--- Records for the exercise ---
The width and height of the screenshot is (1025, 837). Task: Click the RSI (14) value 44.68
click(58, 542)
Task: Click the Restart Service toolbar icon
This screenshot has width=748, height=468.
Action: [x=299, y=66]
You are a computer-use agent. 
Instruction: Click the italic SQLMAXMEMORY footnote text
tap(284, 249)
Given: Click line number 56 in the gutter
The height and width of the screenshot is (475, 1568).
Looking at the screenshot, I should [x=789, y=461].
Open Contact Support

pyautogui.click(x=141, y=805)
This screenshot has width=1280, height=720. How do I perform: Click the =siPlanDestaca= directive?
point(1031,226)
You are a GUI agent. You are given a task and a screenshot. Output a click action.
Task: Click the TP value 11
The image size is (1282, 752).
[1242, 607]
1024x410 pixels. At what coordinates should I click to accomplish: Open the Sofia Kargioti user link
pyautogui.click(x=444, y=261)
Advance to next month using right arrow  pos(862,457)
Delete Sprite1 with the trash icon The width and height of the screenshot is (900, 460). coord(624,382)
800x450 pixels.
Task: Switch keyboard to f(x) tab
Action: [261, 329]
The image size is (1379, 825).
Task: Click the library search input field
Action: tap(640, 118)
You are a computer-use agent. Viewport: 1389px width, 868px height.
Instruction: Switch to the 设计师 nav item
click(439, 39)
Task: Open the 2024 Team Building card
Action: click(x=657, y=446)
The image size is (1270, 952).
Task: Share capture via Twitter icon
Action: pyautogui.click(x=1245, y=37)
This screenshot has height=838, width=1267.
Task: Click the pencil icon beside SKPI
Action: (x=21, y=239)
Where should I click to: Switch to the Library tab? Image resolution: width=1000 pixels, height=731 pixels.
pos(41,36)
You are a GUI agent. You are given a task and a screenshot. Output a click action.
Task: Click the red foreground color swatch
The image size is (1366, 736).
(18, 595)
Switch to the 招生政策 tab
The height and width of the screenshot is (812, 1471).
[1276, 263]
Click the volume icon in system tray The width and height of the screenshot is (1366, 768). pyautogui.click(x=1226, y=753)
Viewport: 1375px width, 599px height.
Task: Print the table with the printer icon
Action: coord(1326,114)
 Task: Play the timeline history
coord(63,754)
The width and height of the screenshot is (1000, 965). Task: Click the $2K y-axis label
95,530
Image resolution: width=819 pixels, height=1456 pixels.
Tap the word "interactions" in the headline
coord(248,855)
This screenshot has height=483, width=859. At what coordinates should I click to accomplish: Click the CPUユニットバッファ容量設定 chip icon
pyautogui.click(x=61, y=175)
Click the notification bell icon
---
Exercise description =>
Repeat, character for character, the lines of the material above from the line with "This screenshot has width=748, height=468." through the line with "You are a computer-use agent. Viewport: 1389px".

Answer below =>
This screenshot has width=748, height=468.
Action: [x=299, y=66]
You are a computer-use agent. 
Instruction: Click the italic SQLMAXMEMORY footnote text
tap(284, 249)
Given: Click line number 56 in the gutter
The height and width of the screenshot is (475, 1568).
Looking at the screenshot, I should [x=789, y=461].
Open Contact Support

pyautogui.click(x=141, y=805)
This screenshot has width=1280, height=720. How do I perform: Click the =siPlanDestaca= directive?
point(1031,226)
You are a GUI agent. You are given a task and a screenshot. Output a click action.
Task: Click the TP value 11
The image size is (1282, 752).
[1242, 607]
1024x410 pixels. At what coordinates should I click to accomplish: Open the Sofia Kargioti user link
pyautogui.click(x=444, y=261)
Advance to next month using right arrow  pos(862,457)
Delete Sprite1 with the trash icon The width and height of the screenshot is (900, 460). coord(624,382)
800x450 pixels.
Task: Switch keyboard to f(x) tab
Action: [261, 329]
The image size is (1379, 825).
Task: Click the library search input field
Action: tap(640, 118)
You are a computer-use agent. Viewport: 1389px width, 868px height.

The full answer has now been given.